## Document section
= = = = = = =
1

I am working on a requirement, where i am doing multipart upload of the csv file from on prem server to S3 Bucket.

To achieve this using AWS Lambda I create a presigned url and use this url i am uploading the csv file. Now, once i have the file in AWS S3, i want it to be moved to AWS RDS Oracle DB. Initially i was planning to use AWS Lambda for this.

So once i have the file in S3, it triggers lambda(s3 event) and lambda will push this file to RDS. But with this the issue is with the file Size(600 MB).

I am looking for some other way, where whenever there is a file uploaded to S3, it should trigger any AWS service and that service will push this csv file to RDS. I have gone through AWS DMS/Data Pipeline, but not able to find any way to automate this migration

I need to automate this migration on every s3 upload, that is also cost effective.

Nimmo
  • 105
  • 10

1 Answers1

2

Setup S3 Integration and build SPROCS to help automate load. Details found here.
= = = = = = =
Records from a data source:
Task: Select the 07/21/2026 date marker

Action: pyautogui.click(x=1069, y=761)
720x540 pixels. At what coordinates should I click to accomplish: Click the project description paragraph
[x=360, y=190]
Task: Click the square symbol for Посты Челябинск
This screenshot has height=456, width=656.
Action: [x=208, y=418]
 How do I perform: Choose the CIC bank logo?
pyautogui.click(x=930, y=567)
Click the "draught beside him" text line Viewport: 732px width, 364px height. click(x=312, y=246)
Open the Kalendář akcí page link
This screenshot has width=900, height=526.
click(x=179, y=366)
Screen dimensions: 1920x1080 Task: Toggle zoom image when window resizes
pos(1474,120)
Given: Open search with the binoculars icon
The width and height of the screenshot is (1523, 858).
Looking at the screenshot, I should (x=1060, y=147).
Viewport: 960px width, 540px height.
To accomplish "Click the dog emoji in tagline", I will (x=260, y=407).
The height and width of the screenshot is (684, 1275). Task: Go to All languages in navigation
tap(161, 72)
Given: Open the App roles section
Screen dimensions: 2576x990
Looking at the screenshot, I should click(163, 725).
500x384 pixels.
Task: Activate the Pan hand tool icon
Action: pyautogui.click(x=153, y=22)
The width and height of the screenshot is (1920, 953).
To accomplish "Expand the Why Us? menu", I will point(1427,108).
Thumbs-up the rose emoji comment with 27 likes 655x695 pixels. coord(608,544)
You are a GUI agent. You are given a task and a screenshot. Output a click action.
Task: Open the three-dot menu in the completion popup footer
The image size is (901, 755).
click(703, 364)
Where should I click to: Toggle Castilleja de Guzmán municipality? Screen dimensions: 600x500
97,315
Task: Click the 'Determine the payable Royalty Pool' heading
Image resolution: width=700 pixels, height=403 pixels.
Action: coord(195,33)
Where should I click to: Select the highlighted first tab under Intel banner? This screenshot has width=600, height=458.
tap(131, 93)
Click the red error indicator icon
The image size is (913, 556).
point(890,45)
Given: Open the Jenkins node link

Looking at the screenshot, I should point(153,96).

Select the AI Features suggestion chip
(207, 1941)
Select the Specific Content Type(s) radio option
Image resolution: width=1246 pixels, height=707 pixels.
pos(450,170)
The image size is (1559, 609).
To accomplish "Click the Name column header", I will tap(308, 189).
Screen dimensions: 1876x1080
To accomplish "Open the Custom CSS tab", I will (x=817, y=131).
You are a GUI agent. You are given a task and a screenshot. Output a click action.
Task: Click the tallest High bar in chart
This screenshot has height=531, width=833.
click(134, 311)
= = = = = = =
## Goal
Continue the forum thread about loading a CSV file from S3 into an RDS Oracle database, starting right after its last sentence.

## Exercise response
UPDATE:

Looks like you don't even need to create a SPROC. You can just use the RDS procedure as outlined here. You would then just create an event-driven lambda function that is triggered on a given S3 event--e.g. on object PUT(), POST(), COPY, etc..--which passes the S3 metadata requisite to access the event object. Here is a simple Python example of what that Lambda and config might look like. You would then use the metadata passed on the trigger event--as outlined in the Python example--to dynamically create your procedure call then execute that procedure. You can also add the ensuing workflow logic that meets your requirements--i.e. TASK_ID fetch & operational handling, monitoring, etc...--to the same lambda function or separate those concerns by adding additional lambdas. Hope this helps!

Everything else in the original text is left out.